Lindsey Vonn cuts season short due to knee injury
World Cup overall leader crashed in super-G race
Lindsey Vonn has called an early end to her skiing season, dealing a major blow to the American star's hopes of capturing her fifth alpine World Cup overall title.
Vonn said Wednesday the left knee injury she suffered after crashing in a super-G race Saturday in Andorra is more serious than originally thought.
Initial x-rays showed a hairline fracture, and Vonn raced Sunday in a combined event, extending her overall lead by finishing in 13th place.
But she said Wednesday that further tests showed three fractures.
"After the super combined on Sunday, I went to Barcelona where more precise MRI and CT equipment was available and scans were performed on Tuesday morning," Vonn said in a statement on her website. "Those images showed that there was not just one hairline fracture, but in fact three. And the fractures are not hairline, but instead they are significant enough that they are not sufficiently stable to permit me to safely continue skiing."

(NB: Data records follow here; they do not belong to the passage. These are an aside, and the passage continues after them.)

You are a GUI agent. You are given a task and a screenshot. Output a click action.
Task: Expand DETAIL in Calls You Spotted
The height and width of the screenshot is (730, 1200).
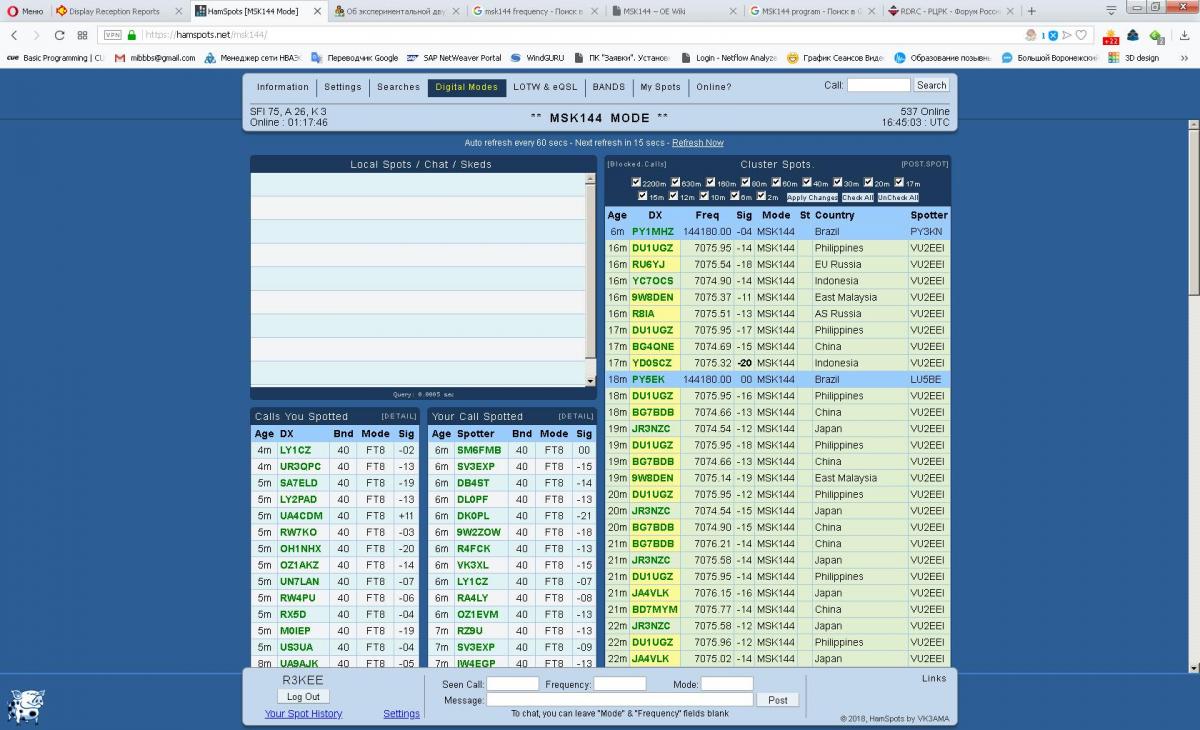(398, 416)
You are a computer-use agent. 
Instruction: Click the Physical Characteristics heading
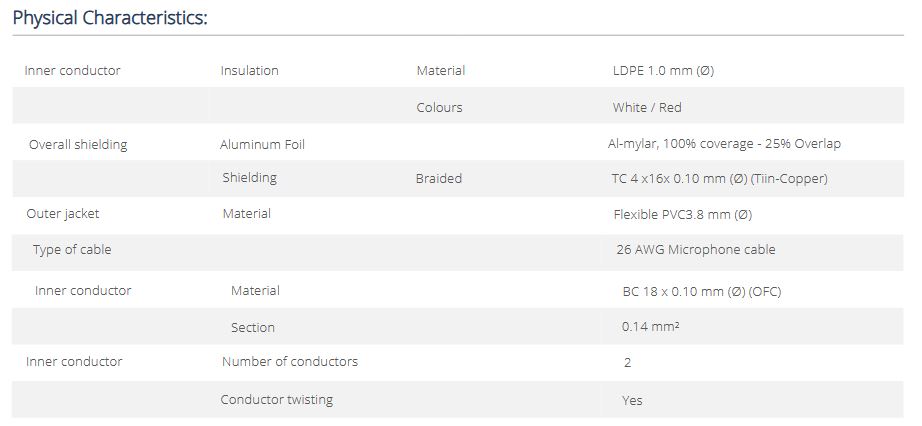(110, 18)
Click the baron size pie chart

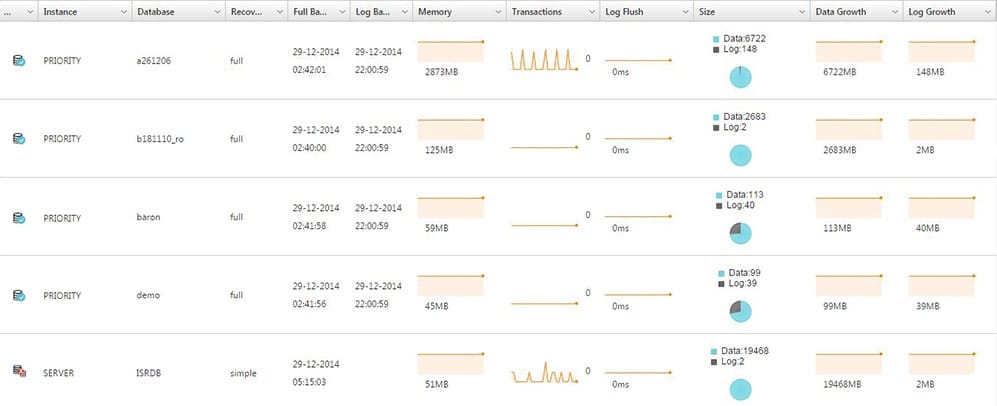740,233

Vonn called the move to end her season "one of the toughest decisions of my career" but said she didn't want to risk missing future marquee events.
"With the world championships in St. Moritz next year and the Winter Olympics in South Korea the following year, I cannot take that risk," she said.
Vonn last won the World Cup overall title in 2012, when she completed a run that saw her take the crown in four of five years and finish second in the other.
Gut in hot pursuit
Switzerland's Lara Gut is 28 points behind Vonn in the overall standings. She has 1,207 to Vonn's 1,235, while Germany's Viktoria Rebensburg is well back with 914.
The winner of each race gets 100 points, second place gets 80, third gets 60, and point values continue to decrease from there, with the top 30 receiving points. A ninth-place finish, good for 29 points, would vault Gut past Vonn.
Eight races remain on the women's schedule this season. Two of those are slalom events, which Gut does not typically enter.
Vonn won nine races this season after a hampered preparation. She missed the season-opening race in October after a 10-week layoff because of a broken ankle bone, a year after coming back from the injuries that kept her away from the 2014 Sochi Olympics.
In her first World Cup appearance of the season, Vonn swept the events at Alberta's Lake Louise, winning a pair of downhills and a super-G.
In Cortina, Vonn won a downhill to eclipse Annemarie Moser-Proell's mark of 36 career wins in skiing's marquee event. Vonn now has 38.
Vonn also holds the all-time record for women's World Cup wins in all alpine events, with 76. She also owns a pair of world titles and won Olympic downhill gold in 2010 in Vancouver.
Season-ending injuries have now struck World Cup overall leaders on both sides this year. Men's front-runner Aksel Lund Svindal was ruled out for the season with a knee injury from a crash in January in Kitzbuehel, Austria.